What is not proven: a FIJI-specific number. The PNAS team deliberately did not name the three brands they tested, and no other peer-reviewed lab has singled out FIJI. So this article is a materials audit — what FIJI is made of and shipped in — placed against the general bottled-water evidence. If a page tells you “FIJI contains X particles per litre,” it is inventing that figure.
The “artesian” problem: source vs bottle
FIJI's whole identity is the aquifer on Viti Levu — water filtered through volcanic rock, sealed “untouched by man.” The aquifer may well be genuinely clean at the source. The issue is what happens next.
The water is bottled in PET plastic (resin code #1), then shipped roughly 8,000 miles from the South Pacific, sitting in that plastic through warehouse heat, ocean freight, and weeks-to-months of shelf time. Heat and time are the two biggest drivers of plastic shedding. A pristine source does not make the bottle inert — and in PNAS 2024, the bottle was a primary source of the particles measured. “Artesian” is a claim about geology, not about the container your water actually reaches you in.
The 2025 FIJI Water lawsuit
On January 31, 2025, the Plastic Pollution Coalition filed suit against The Wonderful Company — FIJI Water's owner — in the Superior Court of the District of Columbia. The complaint argues that marketing FIJI as “natural artesian water” that is pristine and untouched is deceptive under the DC Consumer Protection Procedures Act, given the presence of microplastics and BPA in bottled water. Notably, the coalition is seeking a court order to stop the marketing rather than monetary damages — the point is the label, not a payout.

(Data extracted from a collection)
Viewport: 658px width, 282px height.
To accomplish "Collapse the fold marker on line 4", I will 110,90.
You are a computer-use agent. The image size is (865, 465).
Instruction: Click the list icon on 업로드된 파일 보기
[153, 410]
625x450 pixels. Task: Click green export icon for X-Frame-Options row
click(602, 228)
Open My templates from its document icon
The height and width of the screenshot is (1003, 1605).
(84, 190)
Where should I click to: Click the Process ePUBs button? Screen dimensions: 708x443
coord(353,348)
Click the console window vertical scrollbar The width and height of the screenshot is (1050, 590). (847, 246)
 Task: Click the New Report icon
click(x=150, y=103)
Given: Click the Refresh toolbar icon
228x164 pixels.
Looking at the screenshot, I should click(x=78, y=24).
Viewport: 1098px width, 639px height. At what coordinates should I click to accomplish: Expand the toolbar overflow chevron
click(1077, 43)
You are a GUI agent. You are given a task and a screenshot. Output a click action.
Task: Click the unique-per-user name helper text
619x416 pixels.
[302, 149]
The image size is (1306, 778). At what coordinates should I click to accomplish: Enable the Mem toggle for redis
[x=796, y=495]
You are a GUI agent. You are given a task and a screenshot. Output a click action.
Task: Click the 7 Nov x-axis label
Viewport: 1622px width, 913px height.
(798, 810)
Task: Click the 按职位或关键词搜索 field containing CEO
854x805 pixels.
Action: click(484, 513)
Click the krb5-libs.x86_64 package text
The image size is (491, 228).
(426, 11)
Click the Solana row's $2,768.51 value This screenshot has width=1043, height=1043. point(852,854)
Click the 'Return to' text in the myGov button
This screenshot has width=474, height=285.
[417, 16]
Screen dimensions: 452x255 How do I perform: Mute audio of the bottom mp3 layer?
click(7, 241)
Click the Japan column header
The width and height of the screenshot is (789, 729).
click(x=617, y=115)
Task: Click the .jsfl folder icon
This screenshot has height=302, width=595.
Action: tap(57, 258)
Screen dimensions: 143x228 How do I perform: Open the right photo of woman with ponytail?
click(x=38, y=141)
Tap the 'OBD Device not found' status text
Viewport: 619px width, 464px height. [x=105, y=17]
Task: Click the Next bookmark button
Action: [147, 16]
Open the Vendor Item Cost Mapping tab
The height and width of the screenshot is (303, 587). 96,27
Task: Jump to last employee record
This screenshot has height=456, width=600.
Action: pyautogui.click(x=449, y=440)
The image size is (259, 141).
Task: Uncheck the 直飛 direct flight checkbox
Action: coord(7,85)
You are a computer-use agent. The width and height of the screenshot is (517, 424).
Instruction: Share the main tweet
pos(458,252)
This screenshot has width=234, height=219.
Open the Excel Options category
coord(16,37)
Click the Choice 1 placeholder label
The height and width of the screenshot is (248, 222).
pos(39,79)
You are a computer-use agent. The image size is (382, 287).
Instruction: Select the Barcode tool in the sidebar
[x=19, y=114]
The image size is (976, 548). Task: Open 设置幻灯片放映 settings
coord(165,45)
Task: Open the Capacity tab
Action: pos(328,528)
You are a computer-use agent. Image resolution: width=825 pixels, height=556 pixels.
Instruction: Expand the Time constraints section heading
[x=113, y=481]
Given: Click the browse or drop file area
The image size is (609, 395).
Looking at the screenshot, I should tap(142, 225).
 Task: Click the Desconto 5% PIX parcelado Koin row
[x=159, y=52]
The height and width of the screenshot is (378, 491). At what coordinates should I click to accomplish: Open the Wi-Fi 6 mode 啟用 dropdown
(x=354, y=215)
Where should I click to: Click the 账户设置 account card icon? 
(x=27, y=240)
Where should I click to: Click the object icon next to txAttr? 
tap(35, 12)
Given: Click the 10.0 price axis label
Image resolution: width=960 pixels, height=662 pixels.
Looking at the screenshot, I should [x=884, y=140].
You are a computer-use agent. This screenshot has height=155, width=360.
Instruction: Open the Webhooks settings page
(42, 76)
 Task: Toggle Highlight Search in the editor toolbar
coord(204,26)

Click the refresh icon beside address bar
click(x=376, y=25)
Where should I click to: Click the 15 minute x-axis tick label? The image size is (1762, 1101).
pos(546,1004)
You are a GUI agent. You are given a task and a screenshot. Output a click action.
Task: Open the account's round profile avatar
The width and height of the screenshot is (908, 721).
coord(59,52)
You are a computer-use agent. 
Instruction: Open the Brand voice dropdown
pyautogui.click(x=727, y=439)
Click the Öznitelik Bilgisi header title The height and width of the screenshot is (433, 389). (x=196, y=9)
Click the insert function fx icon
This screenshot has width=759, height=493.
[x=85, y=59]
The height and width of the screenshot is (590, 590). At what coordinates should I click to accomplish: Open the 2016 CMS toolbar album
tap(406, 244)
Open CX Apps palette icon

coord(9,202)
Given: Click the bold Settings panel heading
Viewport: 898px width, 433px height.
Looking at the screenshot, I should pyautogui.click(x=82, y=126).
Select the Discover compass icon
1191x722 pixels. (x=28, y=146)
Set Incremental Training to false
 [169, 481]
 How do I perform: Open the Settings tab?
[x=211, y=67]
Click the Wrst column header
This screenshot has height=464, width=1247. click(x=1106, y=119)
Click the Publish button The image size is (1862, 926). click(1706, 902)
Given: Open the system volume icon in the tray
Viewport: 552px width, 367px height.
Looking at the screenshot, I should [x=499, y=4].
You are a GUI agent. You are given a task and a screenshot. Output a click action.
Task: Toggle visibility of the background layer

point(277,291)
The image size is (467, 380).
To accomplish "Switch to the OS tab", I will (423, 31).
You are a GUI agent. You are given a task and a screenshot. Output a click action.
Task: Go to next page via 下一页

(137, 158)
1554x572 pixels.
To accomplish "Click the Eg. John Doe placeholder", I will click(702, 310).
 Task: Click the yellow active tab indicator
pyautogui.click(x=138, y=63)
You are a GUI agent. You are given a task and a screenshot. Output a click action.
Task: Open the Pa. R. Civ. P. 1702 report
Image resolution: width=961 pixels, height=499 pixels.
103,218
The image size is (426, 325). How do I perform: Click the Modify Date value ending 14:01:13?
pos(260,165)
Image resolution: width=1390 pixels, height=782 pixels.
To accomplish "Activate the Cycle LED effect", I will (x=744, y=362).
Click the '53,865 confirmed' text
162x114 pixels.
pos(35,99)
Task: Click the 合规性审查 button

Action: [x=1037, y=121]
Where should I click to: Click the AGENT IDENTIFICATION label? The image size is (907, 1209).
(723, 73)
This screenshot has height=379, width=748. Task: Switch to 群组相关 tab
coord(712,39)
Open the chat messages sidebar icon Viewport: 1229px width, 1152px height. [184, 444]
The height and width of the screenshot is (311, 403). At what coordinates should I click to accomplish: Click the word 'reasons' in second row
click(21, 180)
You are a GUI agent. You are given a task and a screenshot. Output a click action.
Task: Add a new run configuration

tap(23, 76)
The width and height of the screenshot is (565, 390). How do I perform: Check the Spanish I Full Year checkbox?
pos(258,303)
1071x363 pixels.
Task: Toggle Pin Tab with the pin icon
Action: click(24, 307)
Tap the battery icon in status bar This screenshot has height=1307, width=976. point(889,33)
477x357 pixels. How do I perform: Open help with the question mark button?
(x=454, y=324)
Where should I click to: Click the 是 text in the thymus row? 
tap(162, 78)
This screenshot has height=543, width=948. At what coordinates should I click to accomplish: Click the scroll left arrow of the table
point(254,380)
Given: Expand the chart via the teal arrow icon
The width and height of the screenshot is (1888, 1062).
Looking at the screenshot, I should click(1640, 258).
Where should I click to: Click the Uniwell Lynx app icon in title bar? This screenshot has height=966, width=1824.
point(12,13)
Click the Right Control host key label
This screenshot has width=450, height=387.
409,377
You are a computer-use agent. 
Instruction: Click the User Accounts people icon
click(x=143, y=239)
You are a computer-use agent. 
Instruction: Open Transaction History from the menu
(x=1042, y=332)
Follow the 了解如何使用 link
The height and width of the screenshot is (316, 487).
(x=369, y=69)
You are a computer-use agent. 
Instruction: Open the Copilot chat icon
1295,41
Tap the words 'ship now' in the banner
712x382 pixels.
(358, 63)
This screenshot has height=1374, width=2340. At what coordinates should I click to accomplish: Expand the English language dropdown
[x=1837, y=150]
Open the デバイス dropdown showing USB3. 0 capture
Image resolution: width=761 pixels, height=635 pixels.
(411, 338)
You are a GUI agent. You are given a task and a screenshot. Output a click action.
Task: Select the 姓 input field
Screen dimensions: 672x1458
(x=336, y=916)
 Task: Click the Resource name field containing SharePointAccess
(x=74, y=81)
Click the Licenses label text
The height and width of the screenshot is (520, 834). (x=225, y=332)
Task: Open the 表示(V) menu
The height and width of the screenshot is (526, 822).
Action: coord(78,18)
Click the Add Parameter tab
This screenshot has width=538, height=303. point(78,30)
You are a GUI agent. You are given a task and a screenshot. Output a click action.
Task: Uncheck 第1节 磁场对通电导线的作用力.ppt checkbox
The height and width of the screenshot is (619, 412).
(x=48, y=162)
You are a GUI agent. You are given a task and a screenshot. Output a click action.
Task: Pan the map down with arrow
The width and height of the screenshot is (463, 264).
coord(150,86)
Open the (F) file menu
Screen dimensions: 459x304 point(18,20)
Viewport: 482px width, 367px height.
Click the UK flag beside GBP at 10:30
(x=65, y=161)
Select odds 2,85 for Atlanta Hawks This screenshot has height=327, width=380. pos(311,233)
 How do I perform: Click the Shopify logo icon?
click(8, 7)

→ **What you have to do**
Repeat, word for word, the part of the FIJI water text above that opens with the words containing "The water is" and closes with "reaches you in.".

→ **Result of the task**
The water is bottled in PET plastic (resin code #1), then shipped roughly 8,000 miles from the South Pacific, sitting in that plastic through warehouse heat, ocean freight, and weeks-to-months of shelf time. Heat and time are the two biggest drivers of plastic shedding. A pristine source does not make the bottle inert — and in PNAS 2024, the bottle was a primary source of the particles measured. “Artesian” is a claim about geology, not about the container your water actually reaches you in.